Pages: [1]
  Print  
Author Topic: WordNet in RM 5  (Read 1112 times)
simon.knoll
Newbie
*
Posts: 40


« on: June 08, 2010, 10:40:32 AM »

Hello all,
short question: in RM 4.x there was this WordNetSynonymStemmer. is this operator gone in ver. 5 and one has to use groovy scripting instead?

thx
simon knoll
Logged
Wanttoknow
Newbie
*
Posts: 7


« Reply #1 on: June 09, 2010, 08:13:14 AM »

Hi,

I was asking myself the same thing: Where is the Wordnet stemmer in RM5?
Logged
Tobias Malbrecht
Global Moderator
Sr. Member
*****
Posts: 290



WWW
« Reply #2 on: June 09, 2010, 05:21:52 PM »

Hi,

I think the WordNet stemmer was removed since it did not work that well. Eventually, we try to re-animate it somewhen, but that is only speculation.

Kind regards,
Tobias
Logged

Tobias Malbrecht
Rapid-I GmbH
simon.knoll
Newbie
*
Posts: 40


« Reply #3 on: September 02, 2010, 02:41:48 PM »

hi,
i coded myself a wordnet operator, if someone is interested i can share code snippets.
what i can say is that for my testing dataset i've got some good results by adding hyponyms  for kmeans clustering.

all the best,
simon
Logged
B.
Jr. Member
**
Posts: 71


« Reply #4 on: September 02, 2010, 05:18:56 PM »

Simon

would appreciate seeing how you set this up. 
thanks

b.
Logged
simon.knoll
Newbie
*
Posts: 40


« Reply #5 on: September 02, 2010, 08:26:39 PM »

hi,
1st, you'll have to install wordnet
2nd, you need a java wordnet api, i took this one http://projects.csail.mit.edu/jwi/ (not for commercial purposes, but the fastest i know)
3rd, you'll have to implement an Operator (i added a new Class in the "com.rapidminer.operator.text.io.wordfilter" package)
for this i just copied an operator of the text plugin, deleted all the things i do not need and added the code for wordnet (here i add hypernyms)
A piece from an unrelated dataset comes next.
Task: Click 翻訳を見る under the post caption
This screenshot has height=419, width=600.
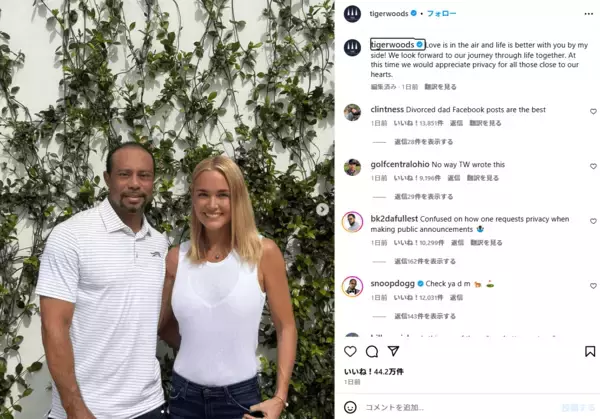Action: (440, 87)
i hope this was more helpful  than confusing Wink

Code:
package com.rapidminer.operator.text.io.wordfilter;

import java.io.File;
import java.net.MalformedURLException;
import java.net.URL;
import java.util.ArrayList;
import java.util.List;

import com.rapidminer.operator.OperatorDescription;
import com.rapidminer.operator.OperatorException;
import com.rapidminer.operator.text.Document;
import com.rapidminer.operator.text.Token;
import com.rapidminer.operator.text.io.AbstractTokenProcessor;
import com.rapidminer.parameter.UndefinedParameterError;

import edu.mit.jwi.Dictionary;
import edu.mit.jwi.IDictionary;
import edu.mit.jwi.item.IIndexWord;
import edu.mit.jwi.item.ISynset;
import edu.mit.jwi.item.ISynsetID;
import edu.mit.jwi.item.IWord;
import edu.mit.jwi.item.IWordID;
import edu.mit.jwi.item.POS;
import edu.mit.jwi.item.Pointer;
import edu.mit.jwi.morph.WordnetStemmer;

public class WordnetHyponymOperator extends AbstractTokenProcessor {
private WordnetStemmer stemmer;
private IDictionary dict;

public WordnetHyponymOperator(OperatorDescription description) {
super(description);
String wnhome = "/usr/local/WordNet-3.0/";
String path = wnhome + File.separator + "dict";
URL url = null;
try {
url = new URL("file", null, path);
} catch (MalformedURLException e) {
// TODO Auto-generated catch block
e.printStackTrace();
}

// construct the dictionary object and open it
IDictionary dict = new Dictionary(url);
dict.open();
WordnetStemmer stemmer = new WordnetStemmer(dict);
this.dict = dict;
this.stemmer = stemmer;
}

@Override
protected Document doWork(Document textObject) throws OperatorException {

List<Token> newSequence = new ArrayList<Token>(textObject
.getTokenSequence().size());
for (Token token : textObject.getTokenSequence()) {
List<String> stems = stemmer.findStems(token.getToken(), POS.NOUN);
if (stems != null && stems.size() > 0) {
String word2 = stems.get(0);
IIndexWord idxWord = dict.getIndexWord(word2, POS.NOUN);
if (idxWord != null && idxWord.getWordIDs().size() > 0) {
if (idxWord != null && idxWord.getWordIDs().size() > 0) {
IWordID wordID = idxWord.getWordIDs().get(0);
IWord word = dict.getWord(wordID);
ISynset synset = word.getSynset();
List<ISynsetID> blub = synset.getRelatedMap().get(
Pointer.HYPERNYM);

for (ISynsetID iSynsetID : blub) {
ISynset set = dict.getSynset(iSynsetID);
List<IWord> bla = set.getWords();
for (IWord iWord : bla) {
newSequence.add(new Token(iWord.getLemma(),
token.getWeight()));
}

}
}
}
}
newSequence.add(token);
}
textObject.setTokenSequence(newSequence);
return textObject;
}

}
Logged
Tobias Malbrecht
Global Moderator
Sr. Member
*****
Posts: 290



WWW
« Reply #6 on: September 03, 2010, 08:37:41 AM »

Hi Simon,

thank you very much for sharing your work. At the moment, our work at the text processing extension is almost idle because of other work. But maybe we have a look at it sometime ...?!

Best regards,
Tobias
Logged

Tobias Malbrecht
Rapid-I GmbH
simon.knoll
Newbie
*
Posts: 40


« Reply #7 on: September 03, 2010, 08:45:17 AM »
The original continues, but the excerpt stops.